SHORT PROBLEM: Return every one of the lines below word for word, without changing anything.

[Item-finding records]
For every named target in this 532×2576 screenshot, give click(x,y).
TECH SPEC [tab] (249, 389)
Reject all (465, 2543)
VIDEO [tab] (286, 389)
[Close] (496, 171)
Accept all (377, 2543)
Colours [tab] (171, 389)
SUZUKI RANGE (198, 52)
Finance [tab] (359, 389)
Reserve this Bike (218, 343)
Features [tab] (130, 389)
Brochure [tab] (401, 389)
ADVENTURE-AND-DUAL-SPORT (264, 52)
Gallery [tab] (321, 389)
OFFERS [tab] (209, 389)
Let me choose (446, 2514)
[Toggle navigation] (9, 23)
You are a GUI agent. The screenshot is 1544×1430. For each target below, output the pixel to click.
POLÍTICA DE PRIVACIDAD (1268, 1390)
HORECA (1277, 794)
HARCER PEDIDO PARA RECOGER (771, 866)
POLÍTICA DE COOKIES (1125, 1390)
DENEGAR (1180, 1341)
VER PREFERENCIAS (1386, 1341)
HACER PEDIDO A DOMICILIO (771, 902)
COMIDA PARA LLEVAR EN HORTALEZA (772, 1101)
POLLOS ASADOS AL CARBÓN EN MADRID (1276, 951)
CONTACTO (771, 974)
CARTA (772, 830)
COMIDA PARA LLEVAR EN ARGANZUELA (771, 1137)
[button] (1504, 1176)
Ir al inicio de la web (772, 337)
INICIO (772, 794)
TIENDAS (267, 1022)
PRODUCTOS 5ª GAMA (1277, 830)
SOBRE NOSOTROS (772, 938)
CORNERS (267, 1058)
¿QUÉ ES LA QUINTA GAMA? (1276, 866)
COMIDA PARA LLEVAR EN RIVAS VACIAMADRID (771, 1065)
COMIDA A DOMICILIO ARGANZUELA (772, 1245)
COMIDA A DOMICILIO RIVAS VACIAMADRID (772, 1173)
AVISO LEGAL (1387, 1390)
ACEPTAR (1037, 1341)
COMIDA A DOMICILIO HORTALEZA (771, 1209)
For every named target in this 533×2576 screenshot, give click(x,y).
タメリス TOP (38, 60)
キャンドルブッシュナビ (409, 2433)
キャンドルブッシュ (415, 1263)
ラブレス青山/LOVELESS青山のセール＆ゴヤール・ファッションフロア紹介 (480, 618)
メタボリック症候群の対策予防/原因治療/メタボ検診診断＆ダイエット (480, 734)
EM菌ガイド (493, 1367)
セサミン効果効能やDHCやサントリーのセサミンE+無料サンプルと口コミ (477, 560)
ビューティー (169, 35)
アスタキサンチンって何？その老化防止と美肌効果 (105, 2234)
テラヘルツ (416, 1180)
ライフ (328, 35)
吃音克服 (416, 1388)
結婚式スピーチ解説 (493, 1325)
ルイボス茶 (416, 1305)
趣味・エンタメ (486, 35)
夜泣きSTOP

WRITTEN REPLY:
For every named target in this 532×2576 screenshot, give click(x,y).
TECH SPEC [tab] (249, 389)
Reject all (465, 2543)
VIDEO [tab] (286, 389)
[Close] (496, 171)
Accept all (377, 2543)
Colours [tab] (171, 389)
SUZUKI RANGE (198, 52)
Finance [tab] (359, 389)
Reserve this Bike (218, 343)
Features [tab] (130, 389)
Brochure [tab] (401, 389)
ADVENTURE-AND-DUAL-SPORT (264, 52)
Gallery [tab] (321, 389)
OFFERS [tab] (209, 389)
Let me choose (446, 2514)
[Toggle navigation] (9, 23)
You are a GUI agent. The screenshot is 1544×1430. For each target below, output the pixel to click.
POLÍTICA DE PRIVACIDAD (1268, 1390)
HORECA (1277, 794)
HARCER PEDIDO PARA RECOGER (771, 866)
POLÍTICA DE COOKIES (1125, 1390)
DENEGAR (1180, 1341)
VER PREFERENCIAS (1386, 1341)
HACER PEDIDO A DOMICILIO (771, 902)
COMIDA PARA LLEVAR EN HORTALEZA (772, 1101)
POLLOS ASADOS AL CARBÓN EN MADRID (1276, 951)
CONTACTO (771, 974)
CARTA (772, 830)
COMIDA PARA LLEVAR EN ARGANZUELA (771, 1137)
[button] (1504, 1176)
Ir al inicio de la web (772, 337)
INICIO (772, 794)
TIENDAS (267, 1022)
PRODUCTOS 5ª GAMA (1277, 830)
SOBRE NOSOTROS (772, 938)
CORNERS (267, 1058)
¿QUÉ ES LA QUINTA GAMA? (1276, 866)
COMIDA PARA LLEVAR EN RIVAS VACIAMADRID (771, 1065)
COMIDA A DOMICILIO ARGANZUELA (772, 1245)
COMIDA A DOMICILIO RIVAS VACIAMADRID (772, 1173)
AVISO LEGAL (1387, 1390)
ACEPTAR (1037, 1341)
COMIDA A DOMICILIO HORTALEZA (771, 1209)
For every named target in this 533×2576 screenshot, give click(x,y).
タメリス TOP (38, 60)
キャンドルブッシュナビ (409, 2433)
キャンドルブッシュ (415, 1263)
ラブレス青山/LOVELESS青山のセール＆ゴヤール・ファッションフロア紹介 (480, 618)
メタボリック症候群の対策予防/原因治療/メタボ検診診断＆ダイエット (480, 734)
EM菌ガイド (493, 1367)
セサミン効果効能やDHCやサントリーのセサミンE+無料サンプルと口コミ (477, 560)
ビューティー (169, 35)
アスタキサンチンって何？その老化防止と美肌効果 (105, 2234)
テラヘルツ (416, 1180)
ライフ (328, 35)
吃音克服 (416, 1388)
結婚式スピーチ解説 (493, 1325)
ルイボス茶 (416, 1305)
趣味・エンタメ (486, 35)
夜泣きSTOP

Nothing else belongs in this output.